## Try it
Extract the lines that carry the string "date" from the listing.

## Data records
* * * * * * *
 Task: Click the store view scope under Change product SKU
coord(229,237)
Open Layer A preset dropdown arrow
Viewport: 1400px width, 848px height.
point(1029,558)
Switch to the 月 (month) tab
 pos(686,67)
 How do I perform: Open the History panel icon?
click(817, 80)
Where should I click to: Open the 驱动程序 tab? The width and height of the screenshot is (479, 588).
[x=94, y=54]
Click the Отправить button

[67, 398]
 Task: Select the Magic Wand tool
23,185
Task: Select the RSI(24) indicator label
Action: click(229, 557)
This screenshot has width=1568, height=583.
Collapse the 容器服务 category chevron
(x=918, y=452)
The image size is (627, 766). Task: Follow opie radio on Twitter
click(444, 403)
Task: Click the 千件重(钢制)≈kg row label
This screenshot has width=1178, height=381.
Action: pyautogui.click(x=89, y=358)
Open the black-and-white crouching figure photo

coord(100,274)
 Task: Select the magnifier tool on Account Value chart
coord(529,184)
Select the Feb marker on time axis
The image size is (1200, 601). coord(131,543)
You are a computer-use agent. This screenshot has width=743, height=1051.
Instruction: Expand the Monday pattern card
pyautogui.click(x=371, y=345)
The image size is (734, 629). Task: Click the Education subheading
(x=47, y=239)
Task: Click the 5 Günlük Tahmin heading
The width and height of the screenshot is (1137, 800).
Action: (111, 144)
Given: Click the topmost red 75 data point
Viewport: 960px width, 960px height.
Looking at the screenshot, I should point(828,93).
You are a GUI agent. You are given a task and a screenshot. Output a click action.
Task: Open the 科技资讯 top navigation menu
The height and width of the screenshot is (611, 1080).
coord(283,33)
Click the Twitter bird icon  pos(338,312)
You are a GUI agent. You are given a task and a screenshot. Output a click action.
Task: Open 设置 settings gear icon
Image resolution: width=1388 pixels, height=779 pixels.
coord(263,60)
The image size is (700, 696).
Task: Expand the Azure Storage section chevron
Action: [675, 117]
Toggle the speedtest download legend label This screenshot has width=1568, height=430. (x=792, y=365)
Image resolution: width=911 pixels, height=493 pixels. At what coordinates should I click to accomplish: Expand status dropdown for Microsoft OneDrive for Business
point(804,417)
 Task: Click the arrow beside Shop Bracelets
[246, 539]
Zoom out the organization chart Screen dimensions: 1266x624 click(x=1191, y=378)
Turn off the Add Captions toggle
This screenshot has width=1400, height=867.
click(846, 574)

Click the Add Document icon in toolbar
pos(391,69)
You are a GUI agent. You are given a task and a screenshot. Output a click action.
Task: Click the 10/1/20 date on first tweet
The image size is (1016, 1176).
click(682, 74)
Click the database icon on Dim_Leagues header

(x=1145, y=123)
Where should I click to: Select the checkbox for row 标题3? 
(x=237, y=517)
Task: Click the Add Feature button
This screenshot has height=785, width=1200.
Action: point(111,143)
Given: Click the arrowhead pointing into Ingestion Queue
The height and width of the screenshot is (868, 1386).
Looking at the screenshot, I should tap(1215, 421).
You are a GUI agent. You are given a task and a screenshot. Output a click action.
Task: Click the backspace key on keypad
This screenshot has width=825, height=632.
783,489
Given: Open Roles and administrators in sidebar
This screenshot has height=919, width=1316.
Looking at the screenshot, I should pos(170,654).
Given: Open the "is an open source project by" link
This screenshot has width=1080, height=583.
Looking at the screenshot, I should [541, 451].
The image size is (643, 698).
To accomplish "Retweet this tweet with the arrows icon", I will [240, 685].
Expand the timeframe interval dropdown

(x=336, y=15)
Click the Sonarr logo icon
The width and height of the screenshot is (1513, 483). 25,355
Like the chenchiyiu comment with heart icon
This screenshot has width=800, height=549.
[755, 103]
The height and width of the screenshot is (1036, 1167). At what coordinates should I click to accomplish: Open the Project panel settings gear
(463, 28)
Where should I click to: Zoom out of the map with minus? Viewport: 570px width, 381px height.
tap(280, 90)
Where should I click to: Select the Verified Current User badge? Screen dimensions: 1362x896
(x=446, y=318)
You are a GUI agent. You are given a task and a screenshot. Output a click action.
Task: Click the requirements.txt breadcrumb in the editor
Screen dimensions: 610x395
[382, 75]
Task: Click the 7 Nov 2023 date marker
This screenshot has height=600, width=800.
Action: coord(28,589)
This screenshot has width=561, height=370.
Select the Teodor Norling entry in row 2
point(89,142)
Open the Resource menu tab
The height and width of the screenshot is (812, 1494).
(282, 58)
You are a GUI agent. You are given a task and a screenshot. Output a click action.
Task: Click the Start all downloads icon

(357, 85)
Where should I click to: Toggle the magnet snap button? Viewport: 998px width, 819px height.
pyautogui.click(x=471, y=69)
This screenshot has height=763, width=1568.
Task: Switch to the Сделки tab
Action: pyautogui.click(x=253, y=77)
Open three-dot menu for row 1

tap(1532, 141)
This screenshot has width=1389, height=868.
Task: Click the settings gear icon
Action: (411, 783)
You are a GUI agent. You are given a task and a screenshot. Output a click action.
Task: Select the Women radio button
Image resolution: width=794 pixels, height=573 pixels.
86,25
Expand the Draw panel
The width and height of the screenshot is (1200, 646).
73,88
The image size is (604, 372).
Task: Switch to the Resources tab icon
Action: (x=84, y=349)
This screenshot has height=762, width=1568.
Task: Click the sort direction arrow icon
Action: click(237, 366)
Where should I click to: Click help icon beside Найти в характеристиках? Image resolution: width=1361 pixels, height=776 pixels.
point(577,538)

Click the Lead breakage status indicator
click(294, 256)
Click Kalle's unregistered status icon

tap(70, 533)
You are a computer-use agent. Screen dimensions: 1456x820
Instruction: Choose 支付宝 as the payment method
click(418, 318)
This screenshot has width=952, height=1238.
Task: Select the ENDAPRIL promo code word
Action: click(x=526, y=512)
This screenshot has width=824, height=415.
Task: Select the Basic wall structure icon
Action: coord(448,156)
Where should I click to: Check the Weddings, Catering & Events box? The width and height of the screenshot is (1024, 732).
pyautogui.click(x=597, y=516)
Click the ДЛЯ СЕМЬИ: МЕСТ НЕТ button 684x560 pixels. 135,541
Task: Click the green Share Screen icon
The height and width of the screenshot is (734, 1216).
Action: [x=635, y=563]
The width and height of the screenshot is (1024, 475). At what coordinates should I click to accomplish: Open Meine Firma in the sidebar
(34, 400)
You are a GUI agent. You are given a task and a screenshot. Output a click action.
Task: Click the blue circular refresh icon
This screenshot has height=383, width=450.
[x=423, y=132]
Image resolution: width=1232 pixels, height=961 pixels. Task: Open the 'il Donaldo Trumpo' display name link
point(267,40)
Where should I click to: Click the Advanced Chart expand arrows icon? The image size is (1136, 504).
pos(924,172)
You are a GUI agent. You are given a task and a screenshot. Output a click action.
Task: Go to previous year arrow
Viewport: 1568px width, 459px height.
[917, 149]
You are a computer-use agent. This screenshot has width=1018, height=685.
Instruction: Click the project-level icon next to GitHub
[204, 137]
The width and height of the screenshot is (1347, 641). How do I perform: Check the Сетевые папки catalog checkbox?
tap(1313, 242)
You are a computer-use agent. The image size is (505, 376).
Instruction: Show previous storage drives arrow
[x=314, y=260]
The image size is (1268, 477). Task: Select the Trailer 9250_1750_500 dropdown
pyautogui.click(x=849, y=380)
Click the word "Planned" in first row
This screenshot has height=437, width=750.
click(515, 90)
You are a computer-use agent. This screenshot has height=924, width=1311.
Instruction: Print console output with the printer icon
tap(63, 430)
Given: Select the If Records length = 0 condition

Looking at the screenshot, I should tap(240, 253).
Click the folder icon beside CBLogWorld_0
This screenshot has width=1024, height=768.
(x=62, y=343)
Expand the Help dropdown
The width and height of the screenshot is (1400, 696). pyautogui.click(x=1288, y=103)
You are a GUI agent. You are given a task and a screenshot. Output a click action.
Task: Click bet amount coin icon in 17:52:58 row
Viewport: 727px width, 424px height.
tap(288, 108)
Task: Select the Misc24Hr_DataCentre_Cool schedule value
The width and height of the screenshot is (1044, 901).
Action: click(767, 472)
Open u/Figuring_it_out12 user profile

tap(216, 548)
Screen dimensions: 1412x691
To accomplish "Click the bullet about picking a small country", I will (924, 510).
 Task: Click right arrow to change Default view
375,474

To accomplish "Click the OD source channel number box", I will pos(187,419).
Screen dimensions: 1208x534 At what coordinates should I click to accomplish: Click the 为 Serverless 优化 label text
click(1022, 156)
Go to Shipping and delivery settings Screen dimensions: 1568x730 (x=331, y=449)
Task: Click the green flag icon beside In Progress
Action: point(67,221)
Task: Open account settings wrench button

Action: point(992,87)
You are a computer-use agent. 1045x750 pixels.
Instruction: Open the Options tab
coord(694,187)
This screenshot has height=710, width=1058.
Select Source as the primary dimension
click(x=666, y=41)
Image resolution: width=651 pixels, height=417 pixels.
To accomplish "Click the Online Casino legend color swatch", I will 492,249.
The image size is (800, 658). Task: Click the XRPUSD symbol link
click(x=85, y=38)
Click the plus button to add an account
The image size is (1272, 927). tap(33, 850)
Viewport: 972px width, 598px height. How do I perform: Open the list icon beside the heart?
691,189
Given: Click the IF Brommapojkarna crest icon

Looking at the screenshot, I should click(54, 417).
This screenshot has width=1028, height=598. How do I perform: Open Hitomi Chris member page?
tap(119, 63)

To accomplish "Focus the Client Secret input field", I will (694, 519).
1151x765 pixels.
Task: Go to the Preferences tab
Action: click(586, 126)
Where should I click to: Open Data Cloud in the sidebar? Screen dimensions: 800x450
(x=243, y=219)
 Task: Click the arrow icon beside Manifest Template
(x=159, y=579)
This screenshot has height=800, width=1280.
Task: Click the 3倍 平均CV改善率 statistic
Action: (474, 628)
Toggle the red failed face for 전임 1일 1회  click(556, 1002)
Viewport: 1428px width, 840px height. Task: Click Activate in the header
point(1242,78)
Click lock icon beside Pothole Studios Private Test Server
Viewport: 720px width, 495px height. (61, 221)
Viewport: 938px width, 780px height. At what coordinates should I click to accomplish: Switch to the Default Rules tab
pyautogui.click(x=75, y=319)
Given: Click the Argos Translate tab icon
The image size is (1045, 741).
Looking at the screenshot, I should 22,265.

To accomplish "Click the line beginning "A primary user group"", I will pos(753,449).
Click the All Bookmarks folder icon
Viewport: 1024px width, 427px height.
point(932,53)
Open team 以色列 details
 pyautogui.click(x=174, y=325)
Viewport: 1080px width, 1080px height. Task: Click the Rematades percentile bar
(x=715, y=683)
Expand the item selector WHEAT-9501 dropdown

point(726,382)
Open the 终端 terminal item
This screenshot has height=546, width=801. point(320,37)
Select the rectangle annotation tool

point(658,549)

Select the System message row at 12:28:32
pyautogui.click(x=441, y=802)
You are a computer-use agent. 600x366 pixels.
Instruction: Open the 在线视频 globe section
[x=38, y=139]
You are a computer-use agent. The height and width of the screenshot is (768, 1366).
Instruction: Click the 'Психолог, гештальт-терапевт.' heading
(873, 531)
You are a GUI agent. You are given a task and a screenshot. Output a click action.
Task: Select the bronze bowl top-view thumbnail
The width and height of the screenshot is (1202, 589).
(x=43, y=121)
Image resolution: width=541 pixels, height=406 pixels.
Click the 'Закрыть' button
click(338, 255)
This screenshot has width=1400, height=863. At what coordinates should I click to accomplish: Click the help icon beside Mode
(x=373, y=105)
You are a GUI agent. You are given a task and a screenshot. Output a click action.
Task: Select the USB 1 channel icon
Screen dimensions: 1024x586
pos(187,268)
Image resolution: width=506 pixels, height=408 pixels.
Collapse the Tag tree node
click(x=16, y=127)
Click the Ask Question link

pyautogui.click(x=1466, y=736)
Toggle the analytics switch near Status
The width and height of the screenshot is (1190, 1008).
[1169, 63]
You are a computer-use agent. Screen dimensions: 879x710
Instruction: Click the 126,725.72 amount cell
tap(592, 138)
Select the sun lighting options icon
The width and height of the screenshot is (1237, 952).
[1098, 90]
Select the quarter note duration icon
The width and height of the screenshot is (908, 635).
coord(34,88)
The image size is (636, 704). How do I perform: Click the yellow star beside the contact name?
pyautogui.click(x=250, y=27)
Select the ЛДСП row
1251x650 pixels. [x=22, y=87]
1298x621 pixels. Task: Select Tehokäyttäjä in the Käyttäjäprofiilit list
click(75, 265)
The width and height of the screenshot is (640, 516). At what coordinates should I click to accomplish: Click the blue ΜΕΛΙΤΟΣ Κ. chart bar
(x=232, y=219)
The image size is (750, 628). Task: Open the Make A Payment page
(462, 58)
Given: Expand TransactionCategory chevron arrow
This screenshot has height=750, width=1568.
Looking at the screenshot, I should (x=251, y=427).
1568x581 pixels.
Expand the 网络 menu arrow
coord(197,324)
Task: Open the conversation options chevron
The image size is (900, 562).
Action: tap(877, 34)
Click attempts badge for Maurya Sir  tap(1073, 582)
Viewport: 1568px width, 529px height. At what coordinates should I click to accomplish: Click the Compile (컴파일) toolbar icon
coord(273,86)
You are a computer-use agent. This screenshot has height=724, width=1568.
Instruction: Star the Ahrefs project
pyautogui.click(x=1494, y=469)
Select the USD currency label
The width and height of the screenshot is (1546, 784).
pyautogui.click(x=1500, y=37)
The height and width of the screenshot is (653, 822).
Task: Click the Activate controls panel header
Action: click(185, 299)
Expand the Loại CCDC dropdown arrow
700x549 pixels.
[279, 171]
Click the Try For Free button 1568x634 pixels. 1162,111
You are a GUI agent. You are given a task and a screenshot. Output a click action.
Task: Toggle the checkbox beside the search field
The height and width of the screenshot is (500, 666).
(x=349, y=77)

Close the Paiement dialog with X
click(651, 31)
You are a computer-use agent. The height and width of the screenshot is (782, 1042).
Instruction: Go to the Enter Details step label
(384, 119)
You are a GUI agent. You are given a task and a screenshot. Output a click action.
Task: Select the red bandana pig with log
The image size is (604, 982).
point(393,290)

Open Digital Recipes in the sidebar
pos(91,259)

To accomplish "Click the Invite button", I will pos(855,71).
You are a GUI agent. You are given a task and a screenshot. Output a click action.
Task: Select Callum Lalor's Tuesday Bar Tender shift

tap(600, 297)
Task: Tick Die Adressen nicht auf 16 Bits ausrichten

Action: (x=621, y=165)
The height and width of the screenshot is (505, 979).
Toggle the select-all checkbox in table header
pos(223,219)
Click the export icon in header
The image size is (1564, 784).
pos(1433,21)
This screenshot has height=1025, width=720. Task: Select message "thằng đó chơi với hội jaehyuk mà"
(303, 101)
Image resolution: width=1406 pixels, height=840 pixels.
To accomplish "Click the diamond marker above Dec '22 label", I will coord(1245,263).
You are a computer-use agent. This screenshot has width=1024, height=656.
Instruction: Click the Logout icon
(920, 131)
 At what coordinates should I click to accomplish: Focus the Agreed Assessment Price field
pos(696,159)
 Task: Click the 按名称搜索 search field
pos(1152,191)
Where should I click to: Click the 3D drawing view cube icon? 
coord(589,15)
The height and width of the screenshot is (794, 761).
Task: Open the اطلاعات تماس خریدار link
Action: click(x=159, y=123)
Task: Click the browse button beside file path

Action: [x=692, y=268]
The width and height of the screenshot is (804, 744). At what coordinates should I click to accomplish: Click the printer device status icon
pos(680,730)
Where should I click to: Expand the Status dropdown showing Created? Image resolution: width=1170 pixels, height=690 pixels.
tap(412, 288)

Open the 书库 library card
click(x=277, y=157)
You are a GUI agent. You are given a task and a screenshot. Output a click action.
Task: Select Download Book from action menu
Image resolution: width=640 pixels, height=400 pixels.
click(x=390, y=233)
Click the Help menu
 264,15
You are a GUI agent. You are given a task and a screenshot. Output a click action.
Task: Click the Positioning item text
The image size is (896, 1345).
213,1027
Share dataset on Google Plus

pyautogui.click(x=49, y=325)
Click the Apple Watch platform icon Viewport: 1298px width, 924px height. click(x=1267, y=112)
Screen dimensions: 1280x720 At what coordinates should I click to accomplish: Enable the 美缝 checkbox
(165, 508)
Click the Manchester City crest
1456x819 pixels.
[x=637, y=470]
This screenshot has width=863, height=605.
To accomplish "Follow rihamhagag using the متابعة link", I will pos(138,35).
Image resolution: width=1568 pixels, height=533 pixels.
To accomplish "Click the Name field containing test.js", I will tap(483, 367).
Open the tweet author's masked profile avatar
* * * * * * *
## Exercise solution
Task: Click the 10/1/20 date on first tweet
Task: Click the 7 Nov 2023 date marker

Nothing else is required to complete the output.